In October, Ethiopian Prime Minister Abiy Ahmed, fresh from winning the Nobel Peace Prize, assured lawmakers that “no force can stop Ethiopia from building the dam” and said “millions” of troops could be mobilised to defend it if necessary.

The United States stepped in to jumpstart a tripartite dialogue with Sudan that is supposed to resolve the dispute by January 15.

The biggest initial hurdle is the filling of the dam’s reservoir, which can hold 74 billion cubic metres of water. Egypt is worried Ethiopia will fill the reservoir too quickly, reducing water flow downstream.

After the latest round of talks in Sudan last month, Sudanese irrigation minister Yasser Abbas said there had been “progress” on the issue but no breakthrough.

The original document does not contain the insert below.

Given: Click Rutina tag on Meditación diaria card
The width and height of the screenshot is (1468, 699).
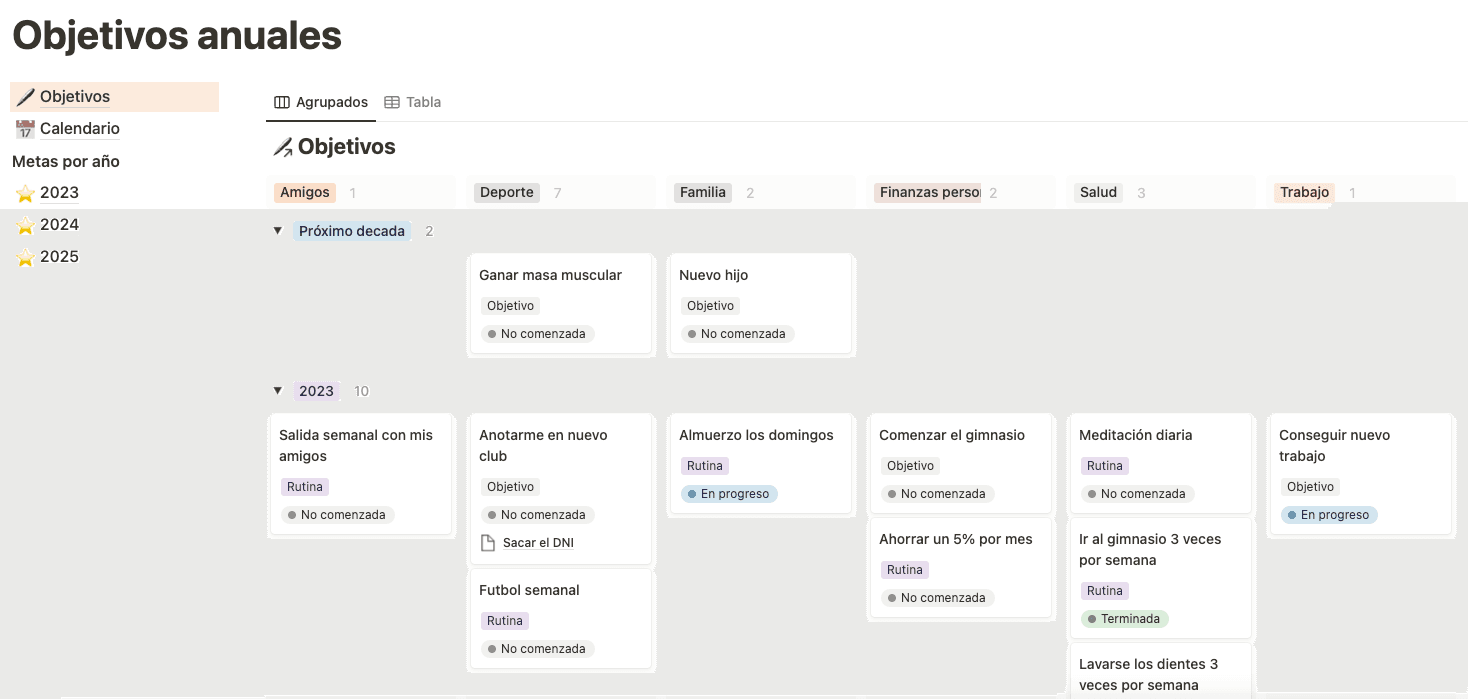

Kevin Wheeler, an engineer at the University of Oxford who has studied the dam, said he was hopeful a deal on the filling period could be reached by January 15, but that additional issues would emerge down the line.

“Coordinated operations between the reservoirs along the Nile are likely to be an ongoing discussion that may continue for years, decades, and centuries to come, particularly as populations grow, development continues, and global climate patterns continue to change,” Wheeler said.

-Ethiopia’s push for power-

Thousands of farmers have allegedly been displaced since work on the dam began.

The US-based NGO International Rivers has accused Ethiopia of disregarding the dam’s environmental impacts, which remain understudied.

The group has voiced concern about “great degradation” that, along with changing weather patterns due to climate change, could “result in irregular episodes of flooding, drought and mudslides”.

Ethiopia has responded to such statements by noting that a study group including experts from Ethiopia, Egypt and Sudan has been tasked with assessing social and environmental impacts.

Meanwhile, officials in Addis Ababa are focusing on the country’s push for power.

Ethiopia is striving for universal electricity access by 2025, though currently more than half the population of 110 million lives without it.

Even in Addis, power is patchy, and the city suffered weeks of blackouts during the most recent period of electricity rationing in May and June 2019.

Dawit Moges, head of a medical laboratory, said the cuts drove up his generator costs and, because they were not predictable, led to delayed results and unreliable blood sample readings.

“You’ve collected specimens, you’re processing the specimens and boom, there is no power. All those specimens, you may not be sure about the results,” he said, adding that he hoped the dam would yield a steady power supply.

“I want it to be completed as soon as possible and go into production.”

The same is true for Harsh Kothari, head of Mohan Group, which runs five manufacturing units producing everything from shoes to electric cables and barbed wire.

Reliable electricity would make his business “a lot more competitive” and enable it to grow, Kothari said.

Back at the dam site, this kind of talk about how the project could fuel prosperity from farms to factories across Ethiopia is exactly what motivates Workey Tadele, a radio operator, to go to work every day.

“We’re working here for the benefit of our country,” she said. “If we have electricity, then we’ll have a better future.”